整理収納アドバイザーの家でも、散らかる日はある
片づけができるようになっても、部屋が散らかる日はあります。それでも大丈夫と思えるようになったのは、「リセットできる仕組み」があるから。整理収納アドバイザーの視点でつづる、暮らしのリアル。
整理収納アドバイザーとして活動していると、
「家の中、いつもキレイなんでしょう?」と聞かれることがあります。
たしかに、片づけの知識もあるし、モノの定位置も決めています。
でも実際は、毎日ぴしっと整っているわけではありません。
片づけのプロでも、生活していれば散らかるんです。
「いつも完璧」は目指してない
片づけって、「一度やれば終わり」じゃない。
夫の帰宅を待てずに先に寝ることが多いので朝は食器がそのままなんて毎日。朝、バタバタと出かけたら、脱ぎっぱなしの部屋着がそのままの日もあります。
家族がいれば、自分以外のペースやモノの動きもある。
忙しい日や体調がいまいちなときは、片づけにまで手が回らないのも当たり前。
“暮らし”って常に動いているものだから、整いっぱなしにするのは難しい。
それが自然な姿なんだと思っています。
私は完璧主義なんですよね。だから完璧にできないと嫌でやらない、というのが片づけられなかった頃の悪いクセでした。

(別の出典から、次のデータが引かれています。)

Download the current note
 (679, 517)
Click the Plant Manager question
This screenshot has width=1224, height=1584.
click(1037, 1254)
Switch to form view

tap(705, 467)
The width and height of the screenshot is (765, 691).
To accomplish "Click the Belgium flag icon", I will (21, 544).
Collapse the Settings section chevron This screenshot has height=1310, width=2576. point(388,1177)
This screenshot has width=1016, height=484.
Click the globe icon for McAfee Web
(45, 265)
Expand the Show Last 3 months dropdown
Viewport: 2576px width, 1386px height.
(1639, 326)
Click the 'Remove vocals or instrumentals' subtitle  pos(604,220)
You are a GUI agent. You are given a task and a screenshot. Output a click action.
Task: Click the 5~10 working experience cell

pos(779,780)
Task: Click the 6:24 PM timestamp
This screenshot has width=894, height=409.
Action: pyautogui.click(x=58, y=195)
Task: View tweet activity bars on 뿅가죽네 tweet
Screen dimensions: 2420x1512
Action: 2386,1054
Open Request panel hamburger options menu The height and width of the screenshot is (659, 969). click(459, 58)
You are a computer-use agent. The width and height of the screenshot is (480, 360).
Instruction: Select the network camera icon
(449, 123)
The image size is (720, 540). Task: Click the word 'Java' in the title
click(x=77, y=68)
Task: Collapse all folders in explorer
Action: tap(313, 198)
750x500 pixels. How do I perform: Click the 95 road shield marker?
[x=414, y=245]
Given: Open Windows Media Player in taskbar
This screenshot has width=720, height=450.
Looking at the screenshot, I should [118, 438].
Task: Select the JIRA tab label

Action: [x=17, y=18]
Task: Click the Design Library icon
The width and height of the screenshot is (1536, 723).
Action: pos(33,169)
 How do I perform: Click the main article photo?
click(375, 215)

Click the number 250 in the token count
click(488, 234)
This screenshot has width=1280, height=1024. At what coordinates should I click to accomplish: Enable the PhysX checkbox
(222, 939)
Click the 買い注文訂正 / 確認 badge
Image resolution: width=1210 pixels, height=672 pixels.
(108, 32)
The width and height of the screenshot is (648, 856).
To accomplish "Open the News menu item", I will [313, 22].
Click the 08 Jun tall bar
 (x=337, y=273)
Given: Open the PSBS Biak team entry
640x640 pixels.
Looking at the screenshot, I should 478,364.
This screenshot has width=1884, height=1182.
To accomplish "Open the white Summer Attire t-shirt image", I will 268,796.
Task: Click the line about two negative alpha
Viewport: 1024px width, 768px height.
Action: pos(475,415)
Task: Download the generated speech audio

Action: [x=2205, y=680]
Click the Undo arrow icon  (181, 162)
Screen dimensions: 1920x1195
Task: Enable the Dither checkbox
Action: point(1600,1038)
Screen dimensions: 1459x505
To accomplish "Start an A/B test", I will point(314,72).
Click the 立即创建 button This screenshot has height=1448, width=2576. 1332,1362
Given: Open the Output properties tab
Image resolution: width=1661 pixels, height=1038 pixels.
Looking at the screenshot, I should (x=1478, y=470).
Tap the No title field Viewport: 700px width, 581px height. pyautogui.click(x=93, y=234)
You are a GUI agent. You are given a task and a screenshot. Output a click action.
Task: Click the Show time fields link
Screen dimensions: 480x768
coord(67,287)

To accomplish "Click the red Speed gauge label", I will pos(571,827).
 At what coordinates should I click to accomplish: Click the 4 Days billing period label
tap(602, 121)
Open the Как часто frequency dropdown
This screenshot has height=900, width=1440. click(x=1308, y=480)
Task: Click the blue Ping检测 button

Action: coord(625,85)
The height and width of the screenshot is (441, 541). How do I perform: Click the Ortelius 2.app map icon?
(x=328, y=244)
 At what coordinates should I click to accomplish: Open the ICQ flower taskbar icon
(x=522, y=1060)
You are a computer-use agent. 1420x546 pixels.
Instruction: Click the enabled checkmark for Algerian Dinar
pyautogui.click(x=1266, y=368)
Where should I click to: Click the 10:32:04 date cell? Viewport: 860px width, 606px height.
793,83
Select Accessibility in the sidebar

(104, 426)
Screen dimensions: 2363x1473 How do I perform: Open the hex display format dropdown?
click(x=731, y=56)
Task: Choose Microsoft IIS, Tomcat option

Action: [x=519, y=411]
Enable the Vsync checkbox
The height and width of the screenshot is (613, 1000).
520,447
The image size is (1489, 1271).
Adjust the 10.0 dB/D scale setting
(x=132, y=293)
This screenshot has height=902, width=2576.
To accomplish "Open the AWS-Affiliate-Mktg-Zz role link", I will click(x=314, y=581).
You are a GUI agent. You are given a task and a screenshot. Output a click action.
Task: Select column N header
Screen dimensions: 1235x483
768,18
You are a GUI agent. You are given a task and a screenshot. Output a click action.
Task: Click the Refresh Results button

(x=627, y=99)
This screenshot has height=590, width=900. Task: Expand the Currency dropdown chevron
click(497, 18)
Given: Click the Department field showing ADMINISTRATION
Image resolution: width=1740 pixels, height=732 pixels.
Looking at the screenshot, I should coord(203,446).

今は完璧を目指さない、できる範囲だけでも良い、と思うようにしています。
散らかっても、リセットできれば大丈夫
片づけができるようになった今でも、部屋が散らかる日はあります。
でも、以前と違うのは「片づけ方を知っている」こと。
散らかっても、リセットできる。
その安心感があるから、「また整えよう」と思えるようになりました。
片づいた状態をキープしようと無理をすると、かえってしんどくなってしまうもの。
毎日きれいじゃなくてもいい。
散らかっても、自分で戻せる仕組みがあれば大丈夫。
「できなかった日」よりも、「またやろうと思えた日」のほうがずっと大事。
そんなふうに、気持ちも暮らしも、ちょっとラクになりました。
片づけは、がんばるための「土台」づくり
家が整っていると、気持ちも落ち着きます。
でも、常に完璧じゃなくていい。
散らかったらまた片づければいい。
そんなふうに思えるようになってから、暮らしに余白が生まれました。
片づけは、「ちゃんと生きよう」とする自分を支える、やさしい土台のようなもの。
これからも自分らしく暮らすために、ゆるやかに整えていきたいと思っています。